Soil bacteria and fungi at landscape scale

by Anders Priemé

Blæsedalen, Disko. Sampling in Dryas. Photo Anders Priemé

Field work under the clear blue Greenlandic sky is nothing less of fantastic. Walking to the field sites along the jagged coast of Disko Island, West Greenland, while icebergs float by and humpback whales surface among the waves, just add to the magic.

Blæsedalen, Disko. Cassiope heathland. Photo Anders Priemé

Then add that the strong winds kept the mosquitoes on the ground. How lucky can you be? However, my focus for the July 2013 field campaign on Disko Island was not the marine marvels but the landscapes in the uninhabited and beautiful Blæsedalen traversing the southern part of Disko Island. Here, I collected soil samples for analysis of DNA from the communities of soil bacteria and fungi in the dominant vegetation types typical for this part of Greenland; the lush lowlands dominated by Salix shrubs, the vast heathlands dominated by delicate Cassiope, and the patches of hardy Dryas making a living on dry windswept plateaus.
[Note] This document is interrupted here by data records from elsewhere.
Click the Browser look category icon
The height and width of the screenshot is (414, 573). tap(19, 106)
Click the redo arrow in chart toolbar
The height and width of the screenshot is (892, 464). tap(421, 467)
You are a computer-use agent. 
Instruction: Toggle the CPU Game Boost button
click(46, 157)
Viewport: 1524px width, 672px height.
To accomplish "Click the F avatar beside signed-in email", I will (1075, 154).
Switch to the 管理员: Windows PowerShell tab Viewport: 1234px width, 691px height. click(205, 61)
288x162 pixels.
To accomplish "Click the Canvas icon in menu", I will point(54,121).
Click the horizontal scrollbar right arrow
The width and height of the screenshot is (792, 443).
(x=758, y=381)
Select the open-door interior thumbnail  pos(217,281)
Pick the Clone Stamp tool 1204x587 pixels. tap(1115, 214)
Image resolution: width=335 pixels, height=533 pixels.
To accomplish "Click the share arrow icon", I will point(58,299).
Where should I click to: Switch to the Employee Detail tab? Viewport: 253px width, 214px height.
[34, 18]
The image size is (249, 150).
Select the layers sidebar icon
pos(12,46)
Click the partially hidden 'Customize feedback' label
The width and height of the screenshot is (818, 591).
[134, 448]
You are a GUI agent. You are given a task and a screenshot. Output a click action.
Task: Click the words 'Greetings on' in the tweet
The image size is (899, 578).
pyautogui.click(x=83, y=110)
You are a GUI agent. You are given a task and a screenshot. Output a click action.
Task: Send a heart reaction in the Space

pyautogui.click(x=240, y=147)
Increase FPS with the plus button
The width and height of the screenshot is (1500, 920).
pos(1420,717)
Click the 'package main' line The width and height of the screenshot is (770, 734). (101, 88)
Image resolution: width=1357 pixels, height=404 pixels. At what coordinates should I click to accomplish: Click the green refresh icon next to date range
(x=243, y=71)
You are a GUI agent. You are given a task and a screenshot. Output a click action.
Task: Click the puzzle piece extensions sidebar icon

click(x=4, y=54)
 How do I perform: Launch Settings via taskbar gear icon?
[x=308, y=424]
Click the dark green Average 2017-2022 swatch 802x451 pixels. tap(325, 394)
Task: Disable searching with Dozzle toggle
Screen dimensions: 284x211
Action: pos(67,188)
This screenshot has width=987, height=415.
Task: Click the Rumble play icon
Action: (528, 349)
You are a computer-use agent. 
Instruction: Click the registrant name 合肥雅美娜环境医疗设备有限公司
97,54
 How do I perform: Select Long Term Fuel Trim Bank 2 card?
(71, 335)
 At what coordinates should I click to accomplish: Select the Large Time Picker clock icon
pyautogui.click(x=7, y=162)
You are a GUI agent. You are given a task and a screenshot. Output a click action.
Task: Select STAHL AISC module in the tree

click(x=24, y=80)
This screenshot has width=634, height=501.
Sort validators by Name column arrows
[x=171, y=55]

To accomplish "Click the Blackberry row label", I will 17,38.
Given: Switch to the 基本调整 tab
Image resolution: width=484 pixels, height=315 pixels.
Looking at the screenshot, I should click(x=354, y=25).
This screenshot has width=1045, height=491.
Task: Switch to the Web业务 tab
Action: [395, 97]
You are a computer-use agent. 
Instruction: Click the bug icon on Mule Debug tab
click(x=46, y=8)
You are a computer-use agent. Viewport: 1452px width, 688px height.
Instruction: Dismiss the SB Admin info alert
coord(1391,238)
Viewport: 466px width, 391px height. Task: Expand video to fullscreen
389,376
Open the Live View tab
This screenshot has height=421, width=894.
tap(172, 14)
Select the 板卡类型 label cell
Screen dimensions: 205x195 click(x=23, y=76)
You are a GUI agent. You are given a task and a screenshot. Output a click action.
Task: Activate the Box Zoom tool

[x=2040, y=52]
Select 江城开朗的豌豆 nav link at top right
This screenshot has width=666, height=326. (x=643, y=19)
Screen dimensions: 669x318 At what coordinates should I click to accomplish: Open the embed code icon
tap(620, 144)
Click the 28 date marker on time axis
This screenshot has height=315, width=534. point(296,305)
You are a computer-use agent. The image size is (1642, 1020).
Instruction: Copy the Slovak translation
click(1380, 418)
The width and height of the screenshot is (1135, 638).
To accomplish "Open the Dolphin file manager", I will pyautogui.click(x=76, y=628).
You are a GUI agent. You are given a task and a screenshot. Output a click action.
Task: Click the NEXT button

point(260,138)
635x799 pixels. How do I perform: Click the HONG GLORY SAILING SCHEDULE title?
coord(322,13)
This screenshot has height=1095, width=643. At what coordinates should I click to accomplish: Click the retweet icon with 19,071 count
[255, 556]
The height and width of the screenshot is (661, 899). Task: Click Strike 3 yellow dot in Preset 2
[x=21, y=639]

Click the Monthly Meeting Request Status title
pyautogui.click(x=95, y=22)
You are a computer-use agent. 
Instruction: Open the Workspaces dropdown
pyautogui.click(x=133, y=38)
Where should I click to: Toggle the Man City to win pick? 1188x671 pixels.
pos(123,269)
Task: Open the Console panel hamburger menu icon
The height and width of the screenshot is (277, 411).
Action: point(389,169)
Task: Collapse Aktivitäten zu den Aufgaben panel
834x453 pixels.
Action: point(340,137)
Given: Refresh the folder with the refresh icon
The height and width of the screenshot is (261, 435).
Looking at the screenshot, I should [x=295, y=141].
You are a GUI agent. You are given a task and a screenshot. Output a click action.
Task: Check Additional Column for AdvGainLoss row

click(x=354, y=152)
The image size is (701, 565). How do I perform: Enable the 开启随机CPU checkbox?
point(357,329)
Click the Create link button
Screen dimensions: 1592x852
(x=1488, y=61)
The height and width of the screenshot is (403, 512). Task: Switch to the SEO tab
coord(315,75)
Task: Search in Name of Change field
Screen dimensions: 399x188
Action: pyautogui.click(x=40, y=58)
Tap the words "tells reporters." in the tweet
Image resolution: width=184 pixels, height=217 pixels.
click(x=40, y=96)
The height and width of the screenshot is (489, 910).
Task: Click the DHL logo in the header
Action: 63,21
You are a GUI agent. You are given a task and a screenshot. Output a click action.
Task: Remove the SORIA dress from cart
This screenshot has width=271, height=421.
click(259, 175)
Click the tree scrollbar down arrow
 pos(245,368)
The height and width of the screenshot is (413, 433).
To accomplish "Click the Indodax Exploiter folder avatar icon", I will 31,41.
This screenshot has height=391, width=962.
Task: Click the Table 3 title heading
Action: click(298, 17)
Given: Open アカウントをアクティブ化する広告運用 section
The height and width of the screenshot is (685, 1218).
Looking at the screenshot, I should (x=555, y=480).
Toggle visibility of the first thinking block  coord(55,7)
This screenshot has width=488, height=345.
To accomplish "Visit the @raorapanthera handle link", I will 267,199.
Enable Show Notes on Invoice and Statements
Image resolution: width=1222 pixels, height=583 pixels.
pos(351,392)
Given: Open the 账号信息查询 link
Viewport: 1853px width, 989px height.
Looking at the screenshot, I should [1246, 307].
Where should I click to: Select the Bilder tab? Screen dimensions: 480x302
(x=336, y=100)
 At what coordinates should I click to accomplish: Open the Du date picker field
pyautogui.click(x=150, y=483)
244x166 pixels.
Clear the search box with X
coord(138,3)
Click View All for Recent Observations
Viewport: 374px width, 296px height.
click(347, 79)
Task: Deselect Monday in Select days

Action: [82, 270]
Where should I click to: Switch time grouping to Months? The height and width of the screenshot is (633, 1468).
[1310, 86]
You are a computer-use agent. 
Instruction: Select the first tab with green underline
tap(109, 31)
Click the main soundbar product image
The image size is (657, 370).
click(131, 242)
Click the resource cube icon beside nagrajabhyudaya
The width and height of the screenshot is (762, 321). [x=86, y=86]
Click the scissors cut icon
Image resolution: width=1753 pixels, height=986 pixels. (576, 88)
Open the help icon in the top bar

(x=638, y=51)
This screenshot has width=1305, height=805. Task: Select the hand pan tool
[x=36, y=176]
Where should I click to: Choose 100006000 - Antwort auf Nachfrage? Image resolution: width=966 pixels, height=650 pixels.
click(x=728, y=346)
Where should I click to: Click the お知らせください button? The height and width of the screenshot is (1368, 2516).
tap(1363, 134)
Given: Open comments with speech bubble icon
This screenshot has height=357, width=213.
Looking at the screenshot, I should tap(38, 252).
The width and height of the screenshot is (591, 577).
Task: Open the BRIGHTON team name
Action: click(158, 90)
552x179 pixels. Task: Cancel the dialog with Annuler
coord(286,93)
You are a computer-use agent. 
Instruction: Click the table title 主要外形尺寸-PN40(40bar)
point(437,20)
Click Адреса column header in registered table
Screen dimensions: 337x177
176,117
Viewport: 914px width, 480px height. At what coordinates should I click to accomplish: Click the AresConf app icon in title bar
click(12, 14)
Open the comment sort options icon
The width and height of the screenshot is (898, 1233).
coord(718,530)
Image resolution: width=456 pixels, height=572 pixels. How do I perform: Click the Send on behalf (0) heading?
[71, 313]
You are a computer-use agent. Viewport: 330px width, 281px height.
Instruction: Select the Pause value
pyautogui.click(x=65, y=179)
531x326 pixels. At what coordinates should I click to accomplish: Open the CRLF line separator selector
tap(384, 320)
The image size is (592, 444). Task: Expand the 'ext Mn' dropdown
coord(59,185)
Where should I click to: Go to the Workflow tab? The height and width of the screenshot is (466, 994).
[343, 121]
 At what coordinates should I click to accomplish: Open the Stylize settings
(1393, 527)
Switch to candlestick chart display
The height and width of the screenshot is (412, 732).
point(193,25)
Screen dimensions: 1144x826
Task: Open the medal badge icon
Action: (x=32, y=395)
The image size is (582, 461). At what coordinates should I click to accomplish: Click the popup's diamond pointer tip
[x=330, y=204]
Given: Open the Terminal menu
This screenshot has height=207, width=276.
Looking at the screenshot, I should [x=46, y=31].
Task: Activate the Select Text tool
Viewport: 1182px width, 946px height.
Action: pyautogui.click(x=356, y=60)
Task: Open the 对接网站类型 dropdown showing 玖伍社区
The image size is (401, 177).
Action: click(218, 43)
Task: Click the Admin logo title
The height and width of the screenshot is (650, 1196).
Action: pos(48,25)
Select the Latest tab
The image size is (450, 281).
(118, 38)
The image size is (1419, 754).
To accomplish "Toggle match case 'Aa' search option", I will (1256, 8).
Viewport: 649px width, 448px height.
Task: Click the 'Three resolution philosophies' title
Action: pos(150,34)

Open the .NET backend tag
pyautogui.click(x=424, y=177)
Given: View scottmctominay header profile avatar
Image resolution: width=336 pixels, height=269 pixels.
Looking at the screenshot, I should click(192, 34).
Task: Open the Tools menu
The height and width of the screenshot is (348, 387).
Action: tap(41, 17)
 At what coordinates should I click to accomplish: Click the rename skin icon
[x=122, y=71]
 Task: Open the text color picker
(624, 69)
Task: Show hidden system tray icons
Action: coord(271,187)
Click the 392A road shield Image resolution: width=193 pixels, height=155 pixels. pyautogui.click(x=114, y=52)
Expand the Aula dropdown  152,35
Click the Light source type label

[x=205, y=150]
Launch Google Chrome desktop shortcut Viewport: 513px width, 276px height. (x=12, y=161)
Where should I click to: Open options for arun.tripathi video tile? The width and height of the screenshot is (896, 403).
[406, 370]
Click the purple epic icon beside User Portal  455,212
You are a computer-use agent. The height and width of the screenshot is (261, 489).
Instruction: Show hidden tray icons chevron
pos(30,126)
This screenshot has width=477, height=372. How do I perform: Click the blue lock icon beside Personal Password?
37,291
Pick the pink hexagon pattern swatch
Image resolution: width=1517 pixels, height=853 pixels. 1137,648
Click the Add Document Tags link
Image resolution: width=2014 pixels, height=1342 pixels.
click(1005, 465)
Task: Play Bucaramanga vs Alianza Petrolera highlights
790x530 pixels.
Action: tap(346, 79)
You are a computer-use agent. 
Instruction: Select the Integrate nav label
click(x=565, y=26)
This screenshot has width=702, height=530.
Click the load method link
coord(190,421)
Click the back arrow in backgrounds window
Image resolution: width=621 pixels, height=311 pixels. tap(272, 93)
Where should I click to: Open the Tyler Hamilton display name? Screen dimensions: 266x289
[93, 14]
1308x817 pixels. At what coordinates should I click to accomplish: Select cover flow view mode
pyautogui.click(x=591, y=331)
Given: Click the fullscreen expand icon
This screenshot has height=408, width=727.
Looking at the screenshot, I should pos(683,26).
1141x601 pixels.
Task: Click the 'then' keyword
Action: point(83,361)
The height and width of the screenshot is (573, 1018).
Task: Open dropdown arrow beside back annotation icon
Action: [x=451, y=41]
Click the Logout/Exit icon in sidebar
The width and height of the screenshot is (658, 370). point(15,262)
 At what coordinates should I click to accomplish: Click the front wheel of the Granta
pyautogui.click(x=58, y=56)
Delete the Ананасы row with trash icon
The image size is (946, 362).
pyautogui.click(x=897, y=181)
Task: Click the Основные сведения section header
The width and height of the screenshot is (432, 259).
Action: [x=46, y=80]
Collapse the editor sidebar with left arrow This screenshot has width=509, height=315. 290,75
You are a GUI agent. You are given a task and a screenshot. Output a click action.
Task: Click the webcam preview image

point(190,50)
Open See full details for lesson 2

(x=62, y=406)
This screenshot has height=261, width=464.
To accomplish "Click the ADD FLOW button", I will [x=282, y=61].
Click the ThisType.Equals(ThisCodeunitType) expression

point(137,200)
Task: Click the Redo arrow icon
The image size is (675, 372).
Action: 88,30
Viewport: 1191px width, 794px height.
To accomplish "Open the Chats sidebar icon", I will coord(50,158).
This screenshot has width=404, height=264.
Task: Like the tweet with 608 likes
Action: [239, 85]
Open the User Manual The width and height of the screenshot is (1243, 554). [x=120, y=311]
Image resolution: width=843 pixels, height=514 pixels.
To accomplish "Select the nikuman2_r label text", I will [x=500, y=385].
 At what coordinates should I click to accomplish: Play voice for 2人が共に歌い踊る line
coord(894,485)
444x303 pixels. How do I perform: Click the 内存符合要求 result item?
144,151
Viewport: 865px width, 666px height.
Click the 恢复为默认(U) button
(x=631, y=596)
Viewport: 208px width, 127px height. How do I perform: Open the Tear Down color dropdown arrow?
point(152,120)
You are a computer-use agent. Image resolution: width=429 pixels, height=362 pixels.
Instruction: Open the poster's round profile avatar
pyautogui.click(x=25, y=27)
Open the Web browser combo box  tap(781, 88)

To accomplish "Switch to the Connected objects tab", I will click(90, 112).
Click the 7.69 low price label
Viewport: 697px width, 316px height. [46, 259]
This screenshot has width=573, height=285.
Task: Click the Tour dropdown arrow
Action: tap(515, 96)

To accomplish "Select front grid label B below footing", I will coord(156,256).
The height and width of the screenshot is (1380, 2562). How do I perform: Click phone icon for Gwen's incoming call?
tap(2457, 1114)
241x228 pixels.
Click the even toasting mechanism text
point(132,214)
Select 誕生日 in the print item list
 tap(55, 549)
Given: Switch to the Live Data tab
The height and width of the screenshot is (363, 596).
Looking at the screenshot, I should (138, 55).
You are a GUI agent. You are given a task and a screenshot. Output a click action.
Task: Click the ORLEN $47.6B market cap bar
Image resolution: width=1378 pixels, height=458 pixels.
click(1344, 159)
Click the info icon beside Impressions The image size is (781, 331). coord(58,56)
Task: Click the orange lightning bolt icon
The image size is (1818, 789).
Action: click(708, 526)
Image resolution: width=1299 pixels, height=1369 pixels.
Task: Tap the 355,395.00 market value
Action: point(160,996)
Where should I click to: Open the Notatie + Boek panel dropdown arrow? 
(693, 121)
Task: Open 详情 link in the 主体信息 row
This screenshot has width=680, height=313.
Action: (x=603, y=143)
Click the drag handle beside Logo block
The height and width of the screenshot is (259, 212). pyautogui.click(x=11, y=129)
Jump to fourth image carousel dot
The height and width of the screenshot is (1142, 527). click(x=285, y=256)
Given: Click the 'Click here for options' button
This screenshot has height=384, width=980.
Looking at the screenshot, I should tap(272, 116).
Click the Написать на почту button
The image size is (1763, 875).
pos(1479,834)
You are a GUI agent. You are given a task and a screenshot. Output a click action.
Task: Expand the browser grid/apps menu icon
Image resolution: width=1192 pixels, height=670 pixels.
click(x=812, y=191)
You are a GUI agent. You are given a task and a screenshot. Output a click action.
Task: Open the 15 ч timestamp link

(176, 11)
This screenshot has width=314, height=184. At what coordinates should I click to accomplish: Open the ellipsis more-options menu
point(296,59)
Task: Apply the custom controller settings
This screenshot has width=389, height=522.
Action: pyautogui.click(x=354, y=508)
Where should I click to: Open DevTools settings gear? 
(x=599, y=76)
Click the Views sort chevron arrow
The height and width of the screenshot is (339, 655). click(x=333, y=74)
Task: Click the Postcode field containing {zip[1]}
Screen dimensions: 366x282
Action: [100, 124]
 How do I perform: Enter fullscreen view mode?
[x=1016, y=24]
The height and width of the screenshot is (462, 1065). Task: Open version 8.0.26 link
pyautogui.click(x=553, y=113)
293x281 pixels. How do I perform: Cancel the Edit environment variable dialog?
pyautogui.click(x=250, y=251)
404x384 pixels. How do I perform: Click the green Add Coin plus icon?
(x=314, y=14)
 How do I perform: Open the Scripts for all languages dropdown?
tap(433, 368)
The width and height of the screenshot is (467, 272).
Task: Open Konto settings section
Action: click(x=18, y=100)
Blæsedalen, Disko. Sampling in Salix. Photo Anders Priemé

Not much is known about the distribution of soil bacteria and fungi at landscape level in the Arctic, so I look forward to processing my many samples in the CENPERM laboratories and to the many hours in front of the computer screen unveiling the secrets of bacteria and fungi in these beautiful landscapes of western Greenland.